Отдать что-то материальное всего лишь за перспективу и возможность? Для чернобыльца это внове, не знал он, что такое бывает на свете. Надолго задумывается – и… соглашается. «Обещаю, большая». Отлично. За нами идет много людей в шлемах, объясняет ему Натали. Сделай так, чтобы над ними закружились белки, готовые к атаке. Потом вот этот зомби, твой зомби (она показывает на бойца, которому что-то насвистела), пусть подойдет к ним и скажет то, что я ему уже приказала сказать. Он скажет, что каждого, кто не снимет шлем, укусят белки. Они снимут шлемы, потому что хотят жить. Ты выходи и забирай их себе.

– Ты добрая и хитрая, – скрежещет контролер. В его голосе уважение или мне чудится? – Не ходи туда, куда идешь. Там зло.

– Хозяин не боится зла, – отвечает она. – Но спасибо. Ты нам обещал, большой…

Когда мы возвращаемся к своим, ведя отданного нам человека, я интересуюсь:

– Зачем ты выменяла этого зомби?

– «Отмычка», – объясняет она. – В «Душевой» может быть «мясорубка».

За нашими спинами контролер приступает к трапезе. Ест он кого-то из спецназовцев – сырым и живьем, очень аккуратно и бережно, впрыскивая в жертву обезболивающие и кровоостанавливающие вещества. А для чего еще, собственно, этот пастух водит с собой стадо? Чтобы кушать, конечно. Щедро предложил нам присоединиться, но мы были сыты.

– Ловко ты надула его насчет облака с искрами вокруг моей головы, – подталкиваю ее локтем.
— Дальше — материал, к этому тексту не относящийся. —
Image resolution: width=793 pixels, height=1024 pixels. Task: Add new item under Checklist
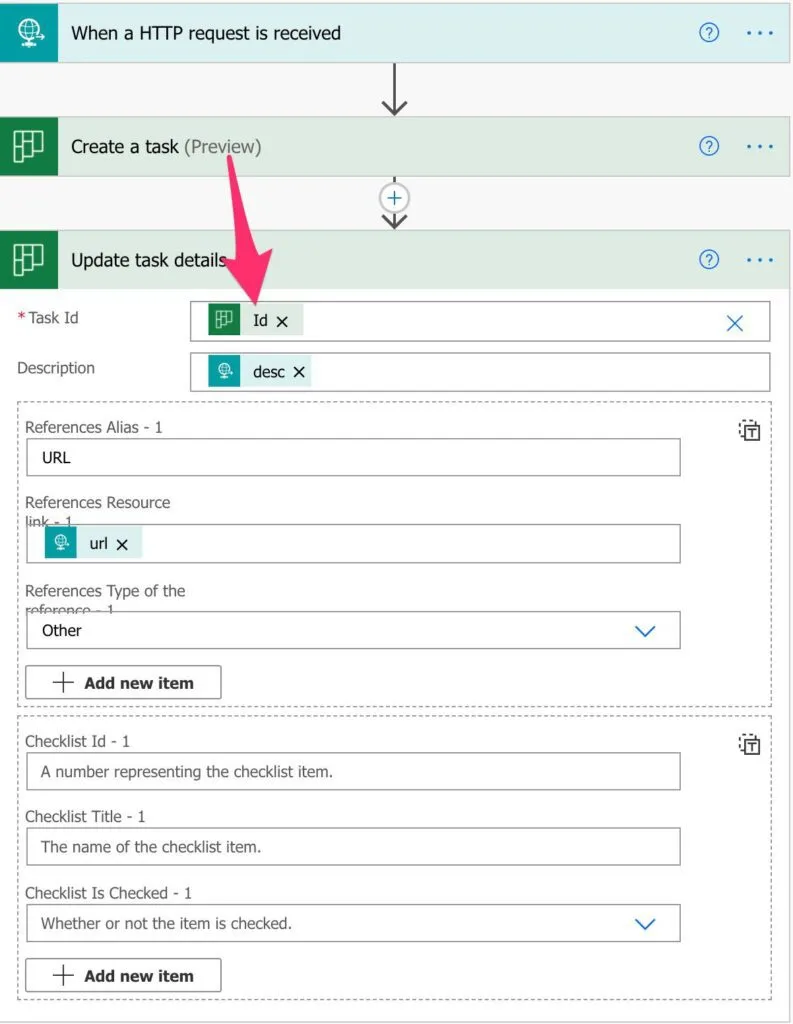click(x=123, y=976)
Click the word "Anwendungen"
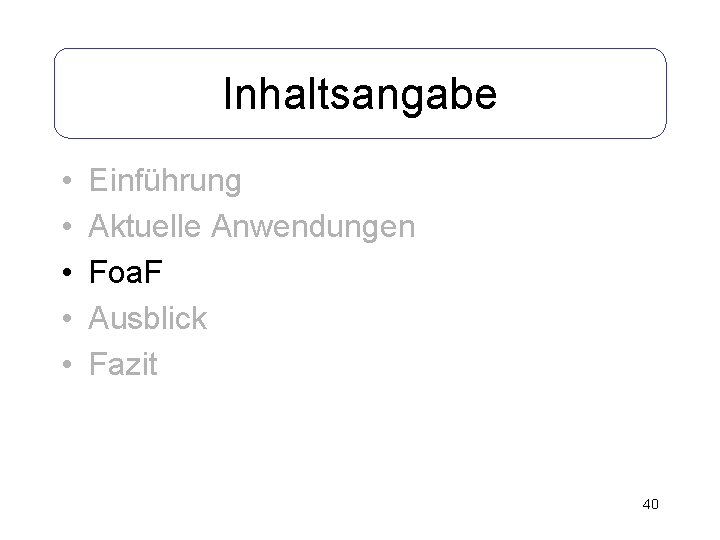 tap(313, 228)
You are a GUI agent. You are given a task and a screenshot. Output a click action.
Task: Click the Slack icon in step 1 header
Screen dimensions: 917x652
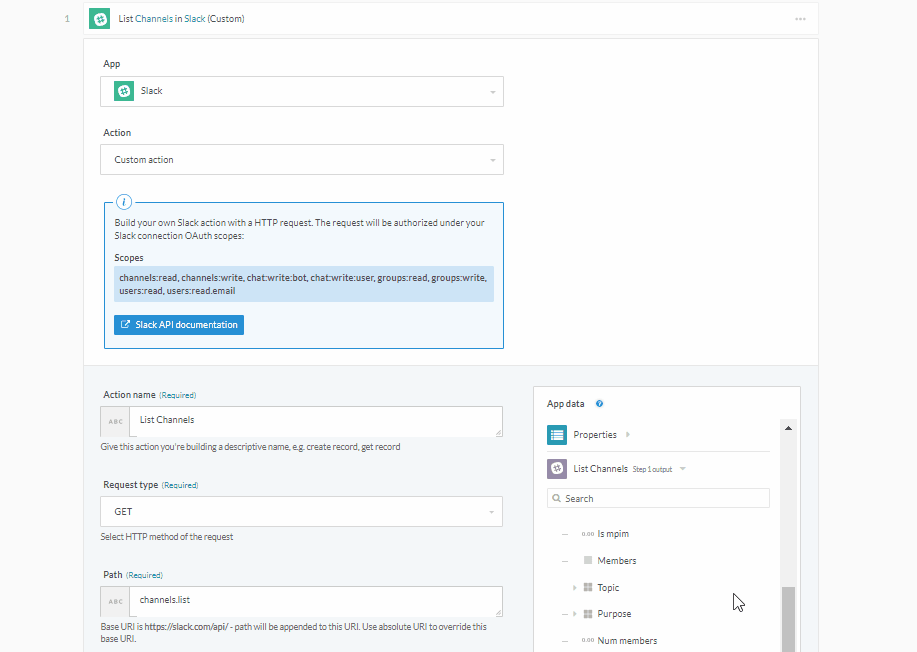pos(98,18)
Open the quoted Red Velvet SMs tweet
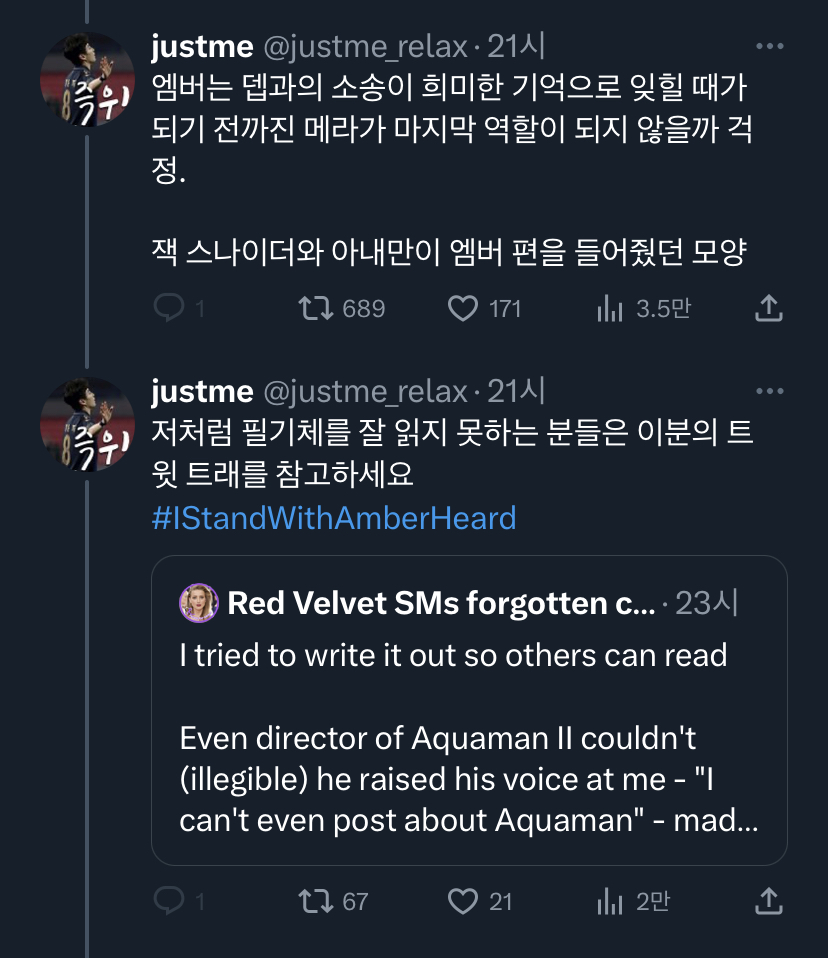The width and height of the screenshot is (828, 958). (468, 740)

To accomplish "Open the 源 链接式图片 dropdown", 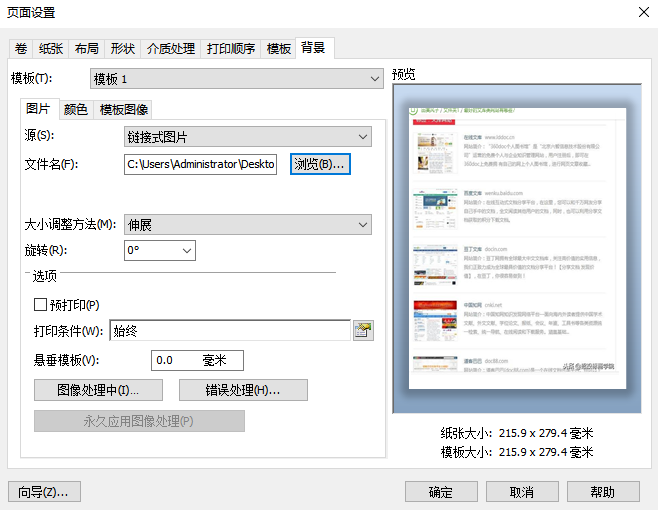I will [247, 137].

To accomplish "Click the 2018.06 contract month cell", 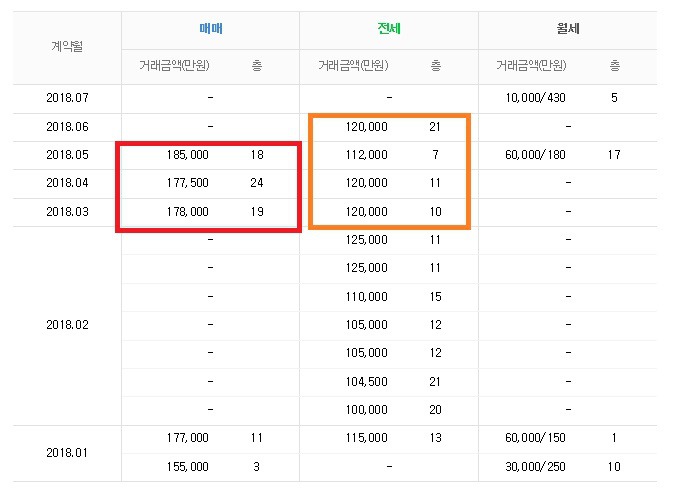I will coord(67,127).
– Такого надуешь! Про искры – все правда.

Глава 8

Этот туман был куда круче того, что вызвали в Седых кварталах наши аномалы. Если там была студенческая лига, то здесь – профессиональная, высший уровень. Что вы хотите – Зона. Не сравниться человеку с Зоной по части выдумки. Причем начинался туман от самых ворот пансионата…

А в целом дошли благополучно. Еще на подходе заметили призрачный антигравитационный столб, поднимавшийся в самом сердце леса. Эйнштейн долго его разглядывал в бинокль, осуждающе качая головой, и решил разделить отряд на две колонны. Типа не складывать все яйца в одну корзину. Одну повел Колорадо, вторую – Унтерменш.

Вот Колорадо-то первым и напоролся на «подкидную доску», которую, как и прежде, ни пробник, ни маркер не обозначили. Унесло его в небесную высь, только вопль нецензурный и услышали внизу.